法科大学院と奨学金~その2

 (法科大学院と奨学金~その1からの続き)

 そうでなくても、現在過払い金訴訟を除けば、民事訴訟は減少の一途ですし、倒産処理案件も横ばいです。企業も不況のためか、なかなか弁護士を採用しません。法律問題は当初の予測(近いうちに欧米並みに法律問題が多発する社会になるという予測)よりも大幅に下回っているのです。国民にさほど必要とされていないかも知れない法曹を育てるために法科大学院に手厚い給付を行うのは、果たして正しいのかとすら思えます。

 簡単に言えば、旧司法試験+司法修習という制度は、誰もが受験できる(丙案を除けば)公平な司法試験に頑張って合格した人を、お金をかけて一人前の法曹になるよう、司法修習を受けさせてきたようなものでした。試験に合格するまでの実力は、自分で身につけてもらい、その実力を身につけた人を育てる方式です。

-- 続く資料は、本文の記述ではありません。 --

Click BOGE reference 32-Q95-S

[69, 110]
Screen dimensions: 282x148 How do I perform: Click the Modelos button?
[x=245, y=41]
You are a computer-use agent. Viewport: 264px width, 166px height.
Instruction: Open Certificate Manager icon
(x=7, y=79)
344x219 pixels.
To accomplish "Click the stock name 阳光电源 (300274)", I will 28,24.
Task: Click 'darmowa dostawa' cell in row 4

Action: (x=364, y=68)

 例えとして適切かどうか分かりませんが、誰もが公平に参加できる田んぼに籾をまいて、自力で育った稲の内、上位数%の育ちの良い稲だけを司法試験で選別して残し、その稲に十分な肥料と水(費用と時間)を与えて、実がなるまで育てる(司法修習)ような方式でしょう。

 ところが法科大学院方式は、入学時点でのある程度の選別こそありますが、田んぼに籾をまいて、育つかどうか分からない時点から肥料と水(費用と時間)を与えて育て、そのうち約30%の育ちの良い稲を新司法試験で選別し、さらに肥料と水を与えて育てる(司法修習)方式です。新司法試験受験時点で、せっかく育てたものの、水準に達しなかった70~80%の稲は(法務博士としての知識は認められるかも知れませんが、社会がそれを評価しないのであれば)無駄になる危険性があります。また、そうなれば、水準に達しなかった稲に与えた水と肥料は馬鹿になりません(さらに、実ろうと頑張った稲にも相当の負担~法科大学院費用と時間~がかかっています)。

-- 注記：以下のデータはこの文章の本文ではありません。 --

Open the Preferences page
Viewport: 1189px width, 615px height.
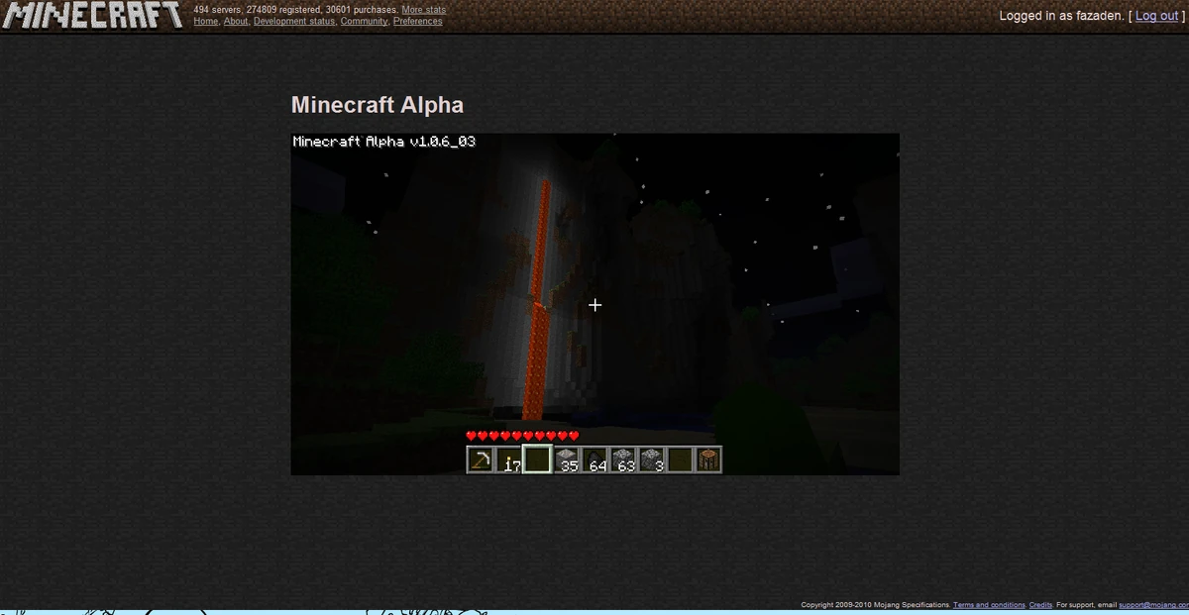coord(417,21)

 このようなことを書くと、それでは、プロセス重視の教育という趣旨に反するのではないかとの、反論が法科大学院を支持する方からありそうです。しかし、プロセス重視の教育とはどんなもので、どれだけ有用なのか明らかになっているのでしょうか。なんとなく、プロセスによる教育が良いと思いこんでいるだけではないのでしょうか。司法試験予備校の弊害を指摘してプロセスによる教育充実した教育を目指したのが ロースクール制度だっのでしょう。しかし、ロースクール制度が長期間運用されているアメリカでも、司法試験予備校は存在するそうです。

 私は、プロセス重視の教育がどんなものか分からなかったため、大阪での日弁連会長候補公聴会で、ある候補者に聞いてみました。お答えは、勉強と併行して法律相談などの実地体験を積ませることなどを、プロセス重視の教育の例として説明を受けました。通常の講義による教育に比べて費用も時間もかかるようです。

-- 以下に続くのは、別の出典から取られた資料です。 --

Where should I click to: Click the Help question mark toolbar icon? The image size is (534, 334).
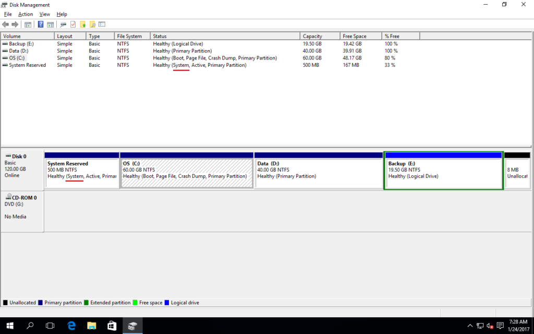(40, 23)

 でも、実際の法律相談なんて、私達旧司法試験合格者も司法修習時代にやっています。弁護修習時代にそれこそ本当に事件に直面している依頼者の方に対し、指導弁護士と一緒に必死で解決を考えることを私達もやってきました。これまでの制度でも、旧司法試験合格後、法曹になる前の段階で十分プロセス重視の教育は行われてきていたのです。

  プロセスによる教育が必要と仮定して、①ほぼ確実に法曹になる力を身につけた人間を選抜してその人材にプロセス重視の教育を与えるのが私達の時代の旧司法試験制度、②とりあえず結果が出るかどうかを考慮せずプロセスによる教育を与えてそこから選別しようとするのが、現在の法科大学院制度である、とも言えるかも知れません。

 プロセスによる教育に時間も費用もかかることを考えれば、いずれの方が無駄が多いかは、明白です。

 誰かの援助か、返済不要の奨学金を得ない限り、受験生に奨学金という名の借金を負わせる現行制度が、本当に多様な人材を、一定の水準を保って法曹界に供給するに相応しいものなのか、私には分かりません。

 確かに、法科大学院側の先生は功成り名を遂げた学者の方が多く、その発言に重みがあることも事実です。しかし、これまでの教育とプロセス重視の教育が違うものであるならば、いくらエライ学者さんでも、法科大学院での教育については、まだ始まったばかりの素人です。

 既に猫専用のドアを自宅に取り付けていたにもかかわらず、子猫が生まれた際に、アインシュタインは、子猫用のドアを作るように指示したという笑い話があります。この話にもあるように、エライ学者さんでも間違うことはあります。絶対と言うことはありません。

 法科大学院側の言い分ばかりを(報道したり)聞くのではなく、きちんと冷静に何が一番国民のために必要なのか、という視点で考え直す必要があるのではないでしょうか。